Jonathan Haidt (1963), psychologue social new-yorkais, a publié ce livre en 2006, et la présente édition (2026), préfacée par José Luis Izquierdo, connu sous le nom de « Mago More » sur les réseaux sociaux, présente les deux comme des vulgarisateurs reconnus de la psychologie positive.
Dans cet essai, l’auteur, s’appuyant sur de nombreuses références bibliographiques de philosophes grecs tels que Platon et Aristote ; d’écrivains variés tels que Marc Aurèle, Montaigne ou Machiavel ; de Freud, Franklin, B. ; de maîtres des anciennes religions tels que Bouddha, Mahomet, Confucius, Jésus-Christ, etc., etc., ainsi que de nombreux psychologues contemporains — tous traités sur le même plan — soutient que la sagesse ancienne et la psychologie moderne ne s’opposent pas mais se complètent. Il propose également au lecteur, selon lui, une conception plus complète du bonheur ainsi que quelques outils pour l’orienter vers son atteinte. L’auteur conclut avec ce qu’il entend par le sens de la vie et propose une redéfinition du bonheur qui n’est pas facilement compréhensible.
Haidt explique d’abord ce qu’il entend par esprit humain et son fonctionnement : « il est divisé en parties qui entrent parfois en conflit » ; « ... il est divisé en quatre parties, la quatrième étant la plus importante » (esprit contre corps ; gauche contre droite ; nouveau contre ancien ; contrôlé contre automatique). Pour expliquer sa théorie, il utilise la métaphore du cavalier et de l’éléphant : « ... car c’est celle qui correspond le mieux à la quatrième », le cavalier représentant la raison et l’éléphant les émotions.
Le contenu de l’essai est intéressant (le bonheur) mais délicat et complexe, car l’auteur cherche à élever le lecteur à travers les thèmes qu’il aborde (esprit, morale, passions, raison, émotions, etc.), mais, comme il le précise lui-même, il est athée, et ses réflexions reposent sur la biologie, la théorie de l’évolution, la psychologie positive et la culture. En ce sens, cela peut paraître paradoxal et déroutant pour un lecteur non familier des auteurs qu’il cite, ainsi que dense si l’on n’est pas habitué à ces domaines.

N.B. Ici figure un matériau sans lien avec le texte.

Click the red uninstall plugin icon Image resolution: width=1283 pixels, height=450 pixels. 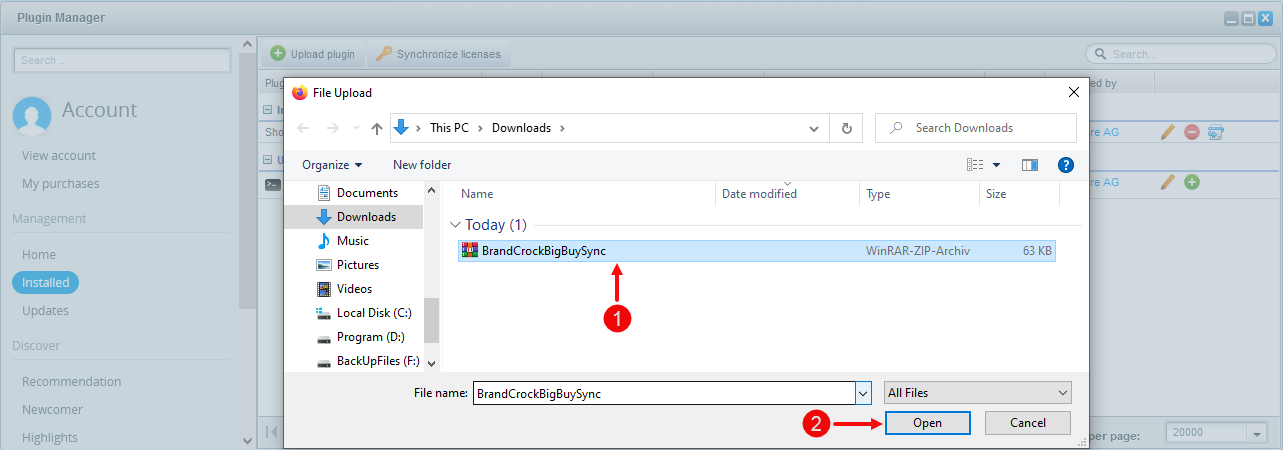(1192, 132)
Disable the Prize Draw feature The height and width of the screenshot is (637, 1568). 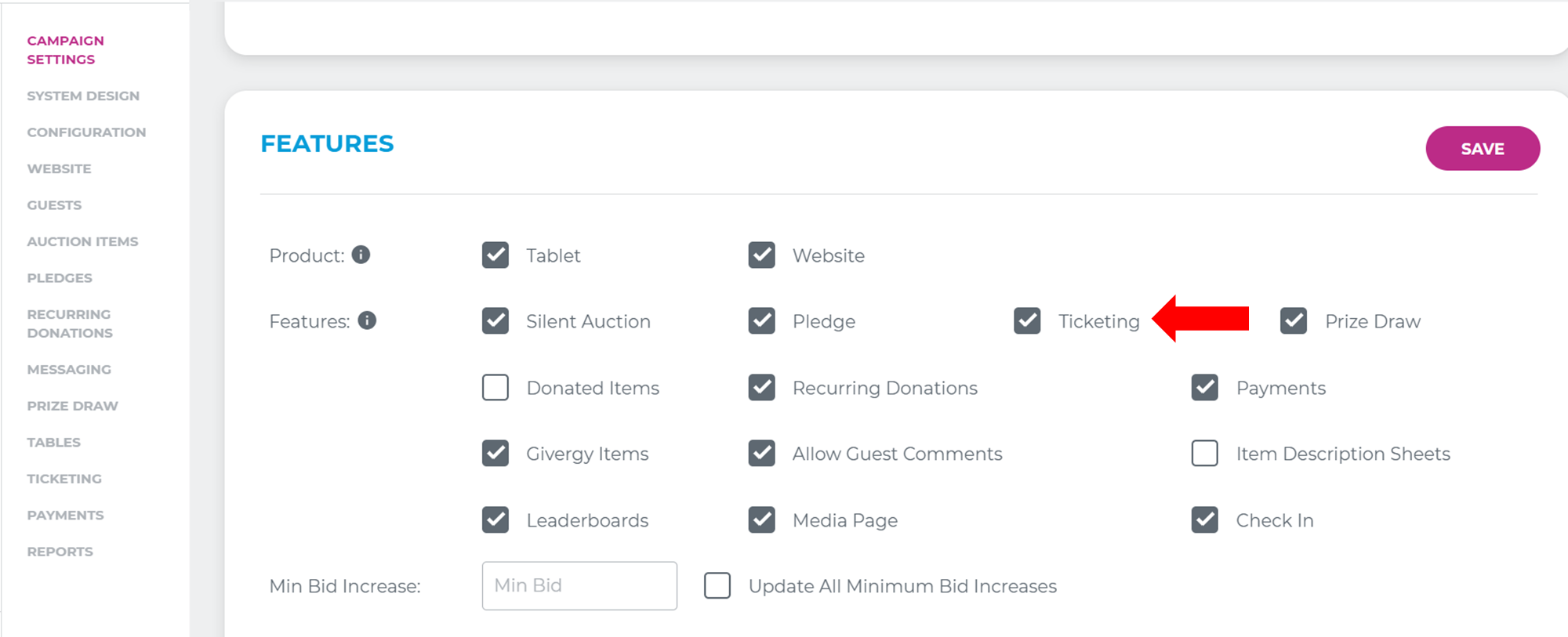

Livre bien intentionné, faisant allusion à la spiritualité humaine mais sans l’assumer pleinement. Par ailleurs, en fondant son essai principalement sur une idéologie évolutionniste, la psychologie positive et la culture, et avec un mélange aussi large d’auteurs, il peut devenir quelque peu lourd et également confus dans certaines réflexions, en interprétant des concepts tels que la morale de manière subjective.